ASSIGNMENT — Find the lines in the records below that contain "agent", and report each of them.

::::::::::

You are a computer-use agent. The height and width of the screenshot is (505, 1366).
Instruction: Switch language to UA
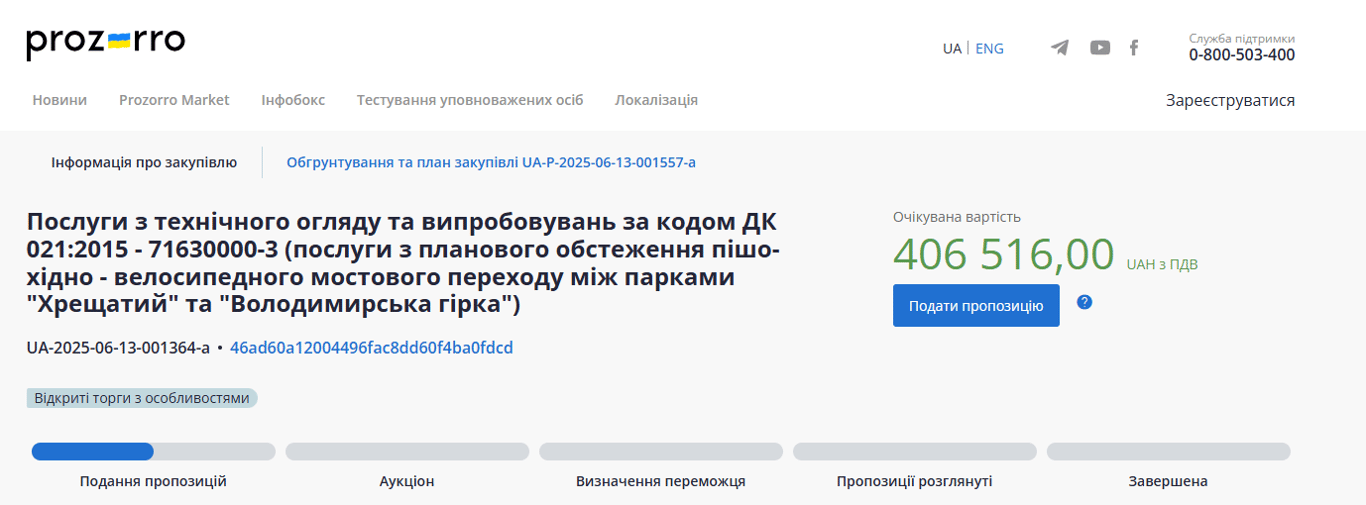click(x=952, y=48)
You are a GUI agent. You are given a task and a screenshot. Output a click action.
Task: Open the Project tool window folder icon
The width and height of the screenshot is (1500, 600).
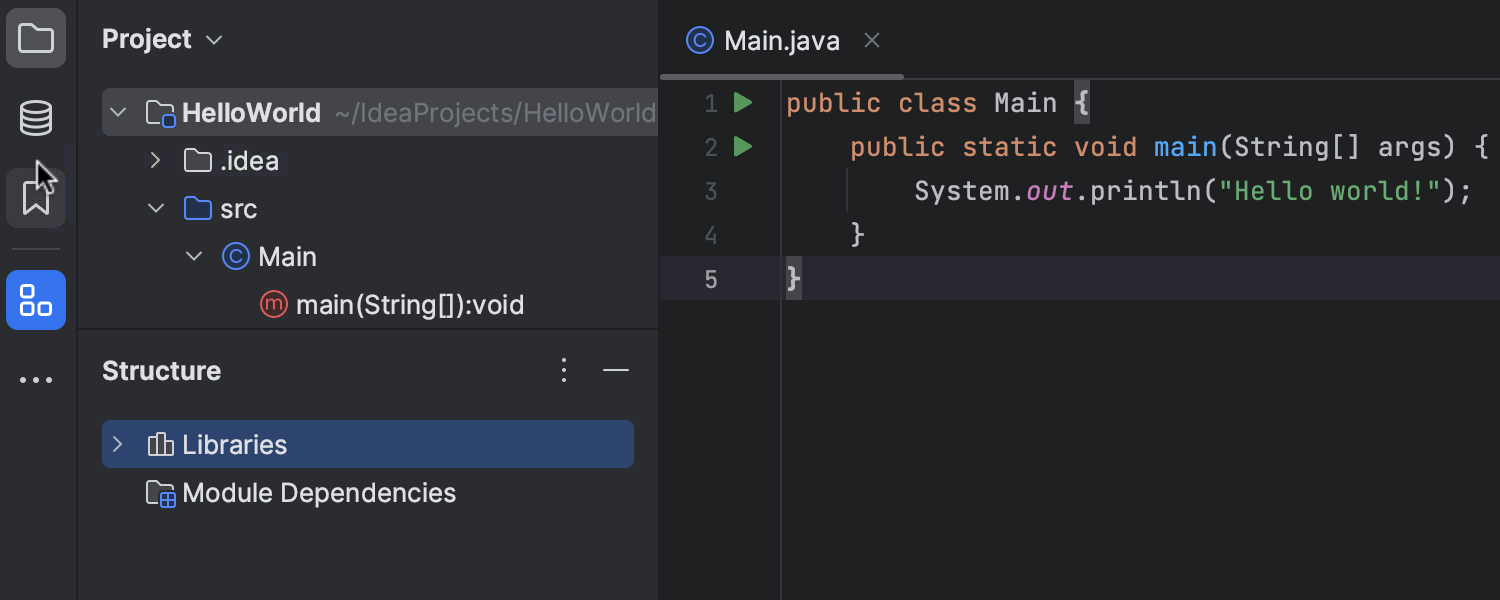(x=36, y=39)
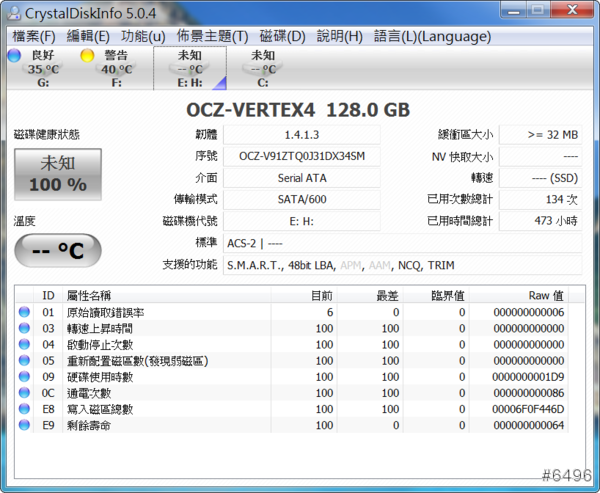The image size is (600, 493).
Task: Select the 未知 E: H: disk tab
Action: [x=189, y=68]
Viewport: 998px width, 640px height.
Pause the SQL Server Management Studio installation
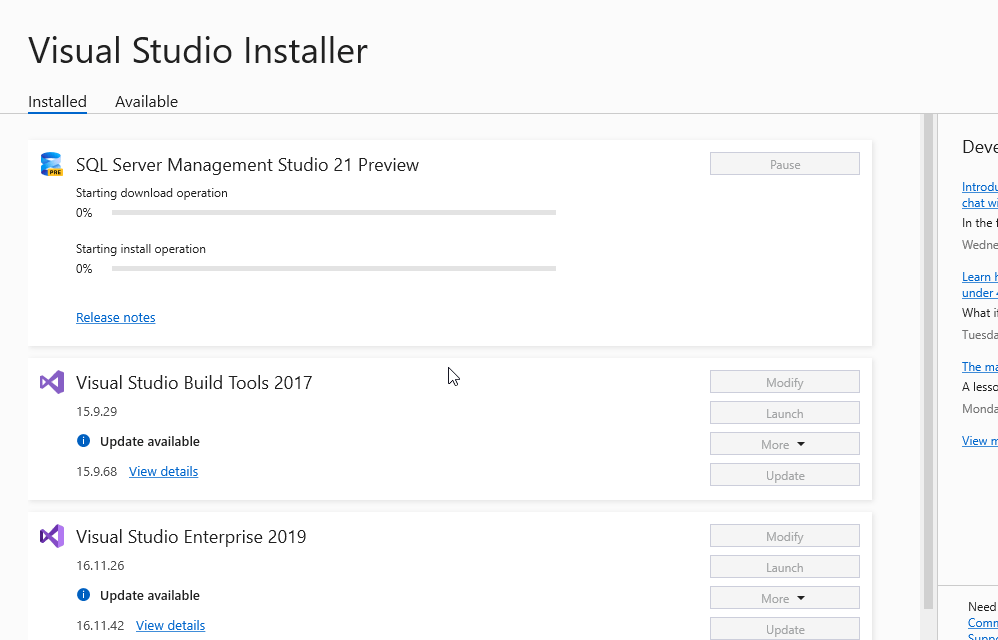click(x=784, y=164)
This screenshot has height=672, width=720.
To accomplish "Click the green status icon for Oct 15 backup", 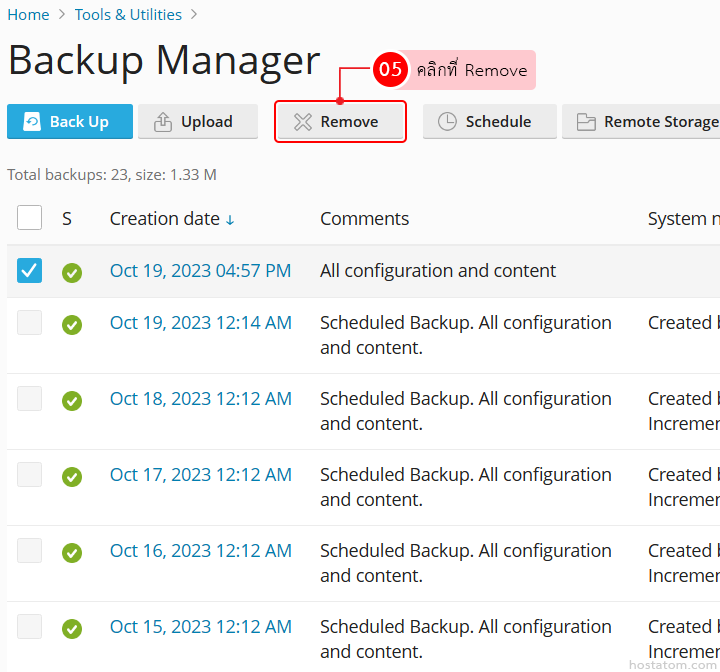I will (72, 628).

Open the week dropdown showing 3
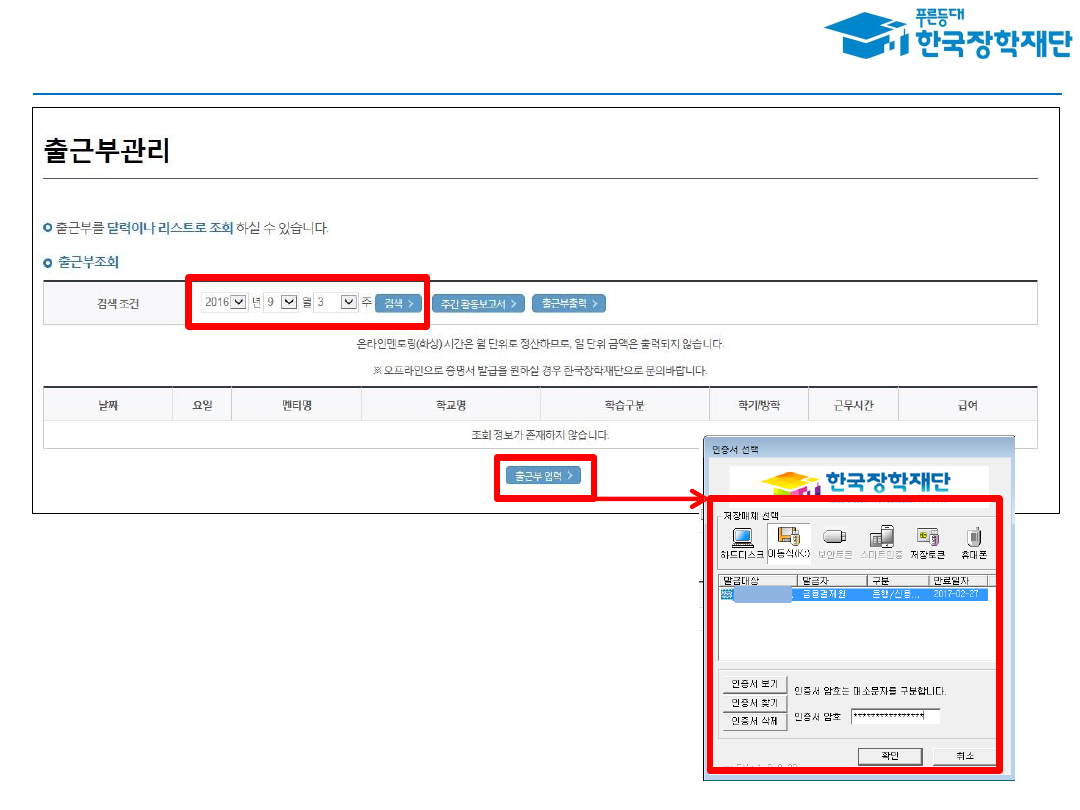pos(348,302)
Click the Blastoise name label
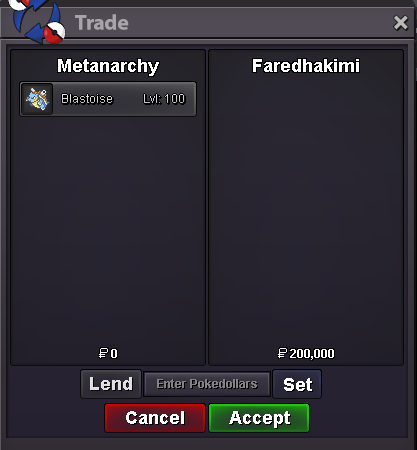The height and width of the screenshot is (450, 417). (x=87, y=99)
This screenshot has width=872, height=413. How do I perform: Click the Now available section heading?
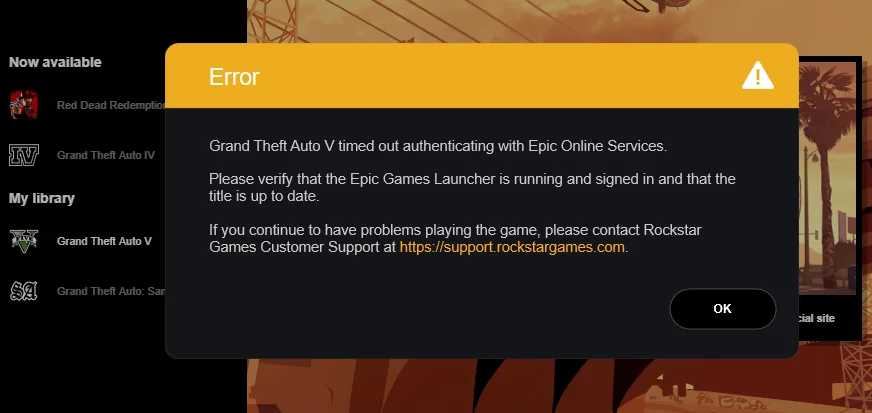[x=55, y=62]
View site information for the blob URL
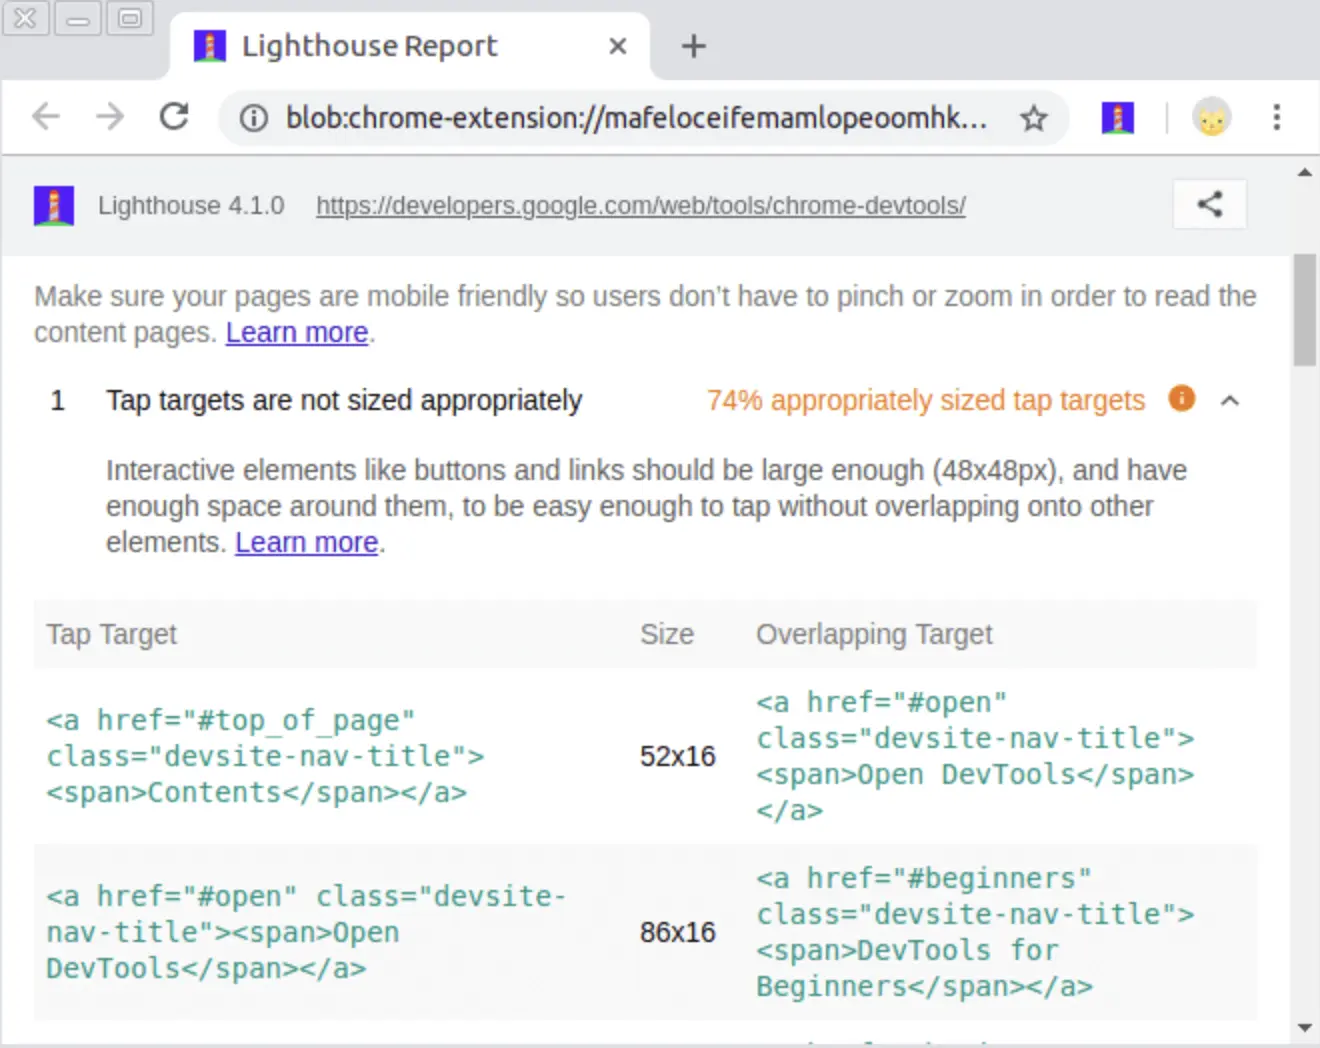Viewport: 1320px width, 1048px height. [x=254, y=118]
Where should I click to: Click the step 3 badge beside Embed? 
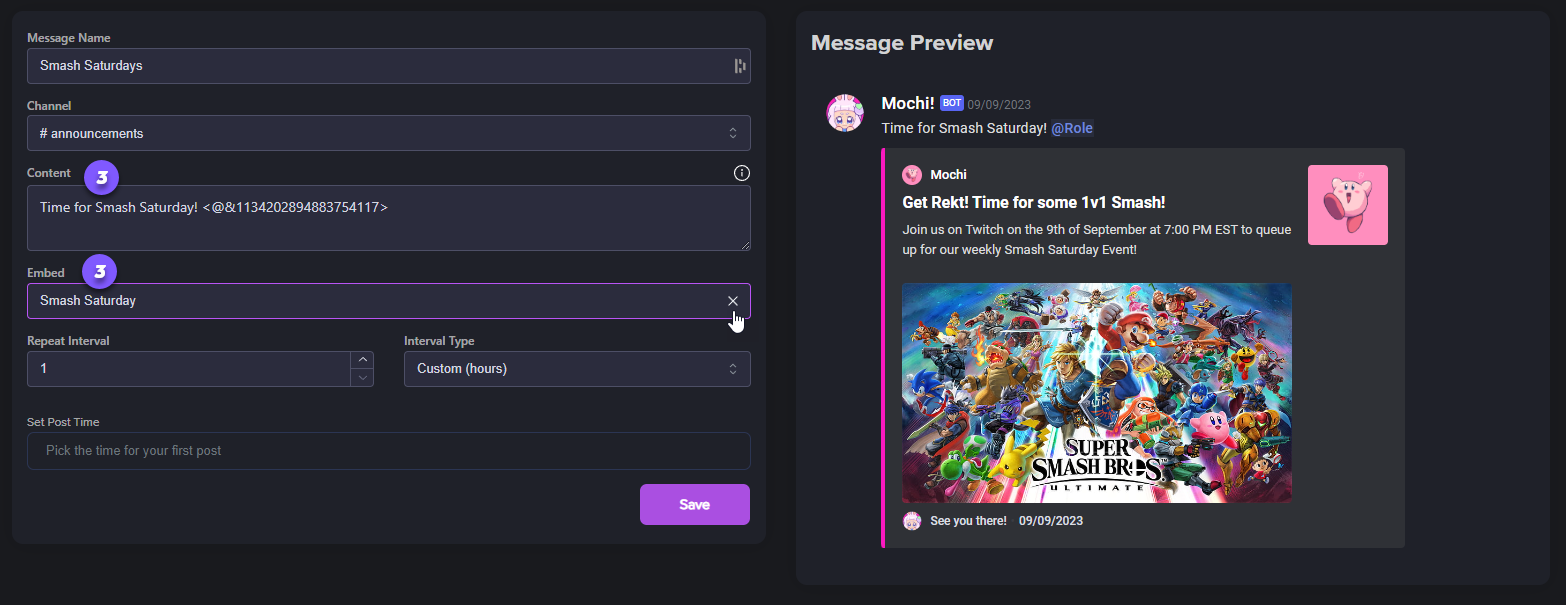[100, 270]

::::::::::

FINISHED TASK —
You are a computer-use agent. The height and width of the screenshot is (505, 1366).
You are a GUI agent. You are given a task and a screenshot. Output a click action.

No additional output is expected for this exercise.